La dépendance vis-à-vis des Etats-Unis
Un autre aspect mérite d'être médité, concernant l'influence grandissante des stratégies nord-américaines sur des groupes pourtant européens comme Bayer.
C'est en effet pour aller dans le sens du concept très américain du « Lower is better » (s'agissant du taux de cholestérol) que Bayer a commercialisé la forme la plus dosée (ce qui n'était pas le cas en France par exemple). C'est aux Etats-Unis que l'on a vu le plus d'associations avec le gemfibrozil. C'est notamment à partir des données américaines que Bayer a pris une mesure drastique à l'échelon mondial. S'il fallait se convaincre que les Etats-Unis mènent le monde, dans le monde de la pharmacie, comme dans d'autres, c'est fait.
Mais plutôt que de se désoler de cette évolution, il serait sans doute plus positif d'en tirer les conséquences au plan politique.

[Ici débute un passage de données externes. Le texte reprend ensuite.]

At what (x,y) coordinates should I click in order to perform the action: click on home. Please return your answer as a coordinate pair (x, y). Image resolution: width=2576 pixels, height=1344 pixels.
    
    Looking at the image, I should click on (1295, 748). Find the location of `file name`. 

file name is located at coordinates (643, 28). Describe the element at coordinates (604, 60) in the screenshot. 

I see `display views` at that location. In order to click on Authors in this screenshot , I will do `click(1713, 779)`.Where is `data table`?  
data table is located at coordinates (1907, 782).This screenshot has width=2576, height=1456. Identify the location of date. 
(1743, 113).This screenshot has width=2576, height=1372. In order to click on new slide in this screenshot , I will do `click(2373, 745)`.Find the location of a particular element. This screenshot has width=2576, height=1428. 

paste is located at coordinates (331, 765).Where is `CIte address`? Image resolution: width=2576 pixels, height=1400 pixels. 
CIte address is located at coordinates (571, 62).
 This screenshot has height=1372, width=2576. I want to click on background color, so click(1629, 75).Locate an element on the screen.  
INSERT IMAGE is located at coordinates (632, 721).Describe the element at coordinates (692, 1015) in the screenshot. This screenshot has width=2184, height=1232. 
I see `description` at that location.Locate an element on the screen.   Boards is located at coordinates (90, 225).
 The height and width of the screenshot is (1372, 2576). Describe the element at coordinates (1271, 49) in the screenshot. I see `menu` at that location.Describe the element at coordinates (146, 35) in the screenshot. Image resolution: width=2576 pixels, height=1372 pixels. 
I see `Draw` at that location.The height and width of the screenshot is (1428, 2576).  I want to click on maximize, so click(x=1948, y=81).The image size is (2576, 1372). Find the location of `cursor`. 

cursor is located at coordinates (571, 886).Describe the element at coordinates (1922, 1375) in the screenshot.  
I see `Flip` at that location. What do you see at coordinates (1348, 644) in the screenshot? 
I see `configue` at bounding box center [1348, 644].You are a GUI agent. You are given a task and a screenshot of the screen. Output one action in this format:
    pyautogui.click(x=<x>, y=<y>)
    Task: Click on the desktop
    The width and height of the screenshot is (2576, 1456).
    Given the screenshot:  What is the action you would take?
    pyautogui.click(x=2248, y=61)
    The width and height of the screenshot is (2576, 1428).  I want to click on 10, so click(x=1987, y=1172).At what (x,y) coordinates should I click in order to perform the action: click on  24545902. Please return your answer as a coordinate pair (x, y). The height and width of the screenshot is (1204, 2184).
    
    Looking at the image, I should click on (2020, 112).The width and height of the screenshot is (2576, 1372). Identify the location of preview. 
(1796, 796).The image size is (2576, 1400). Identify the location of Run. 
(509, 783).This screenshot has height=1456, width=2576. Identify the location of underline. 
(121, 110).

Car si le premier marché pharmaceutique mondial dicte de plus en plus sa loi aux autres, c'est bien parce que l'industrie européenne et en particulier française a de moins en moins les moyens d'affirmer son leadership et même sa différence : du retard en matière de biotechnologies aux freins administratifs et financiers, l'industrie française est souvent réduite au second rôle, avant de devenir, si rien n'est fait, simple comptoir de vente.
L'information du public mériterait mieux
S'il est trop facile de rendre la presse grand public responsable de tous nos maux, il est vrai que le retrait de la cérivastatine a gêné l'exercice des médecins et des pharmaciens pendant plusieurs semaines. A cet égard, on peut regretter que Bayer, mais aussi les pouvoirs publics, n'aient pas plus rapidement souligné le rôle irremplaçable des statines dans la lutte du risque cardio-vasculaire. Une réalité qui a été récemment soulignée par les résultats de l'étude HPS présentée à l'American Heart Association. Force est de constater que cette étude a été, elle, peu ou pas médiatisée. Pourquoi ? Il faudra bien qu'un jour on tente de combler le fossé entre des professionnels de santé auxquels on inculque régulièrement des données issues d'essais cliniques imposants et un public qui s'alarme du prix payé comme rançon du succès. On peut se consoler en disant que les effets d'un traitement hypocholestérolémiant ne se jugeant qu'à moyen et à long terme, l'arrêt momentané d'un traitement n'est pas dramatique mais il reste qu'il n'est pas souhaitable. En définitive, « l'affairecérivastatine » conduit à se poser beaucoup de questions. Des questions auxquelles on ne peut pas toujours bien répondre en sachant qu'un bon questionnement vaut mieux que la recherche du bouc émissaire palliatif qui est justement fait pour ne pas résoudre les vrais problèmes.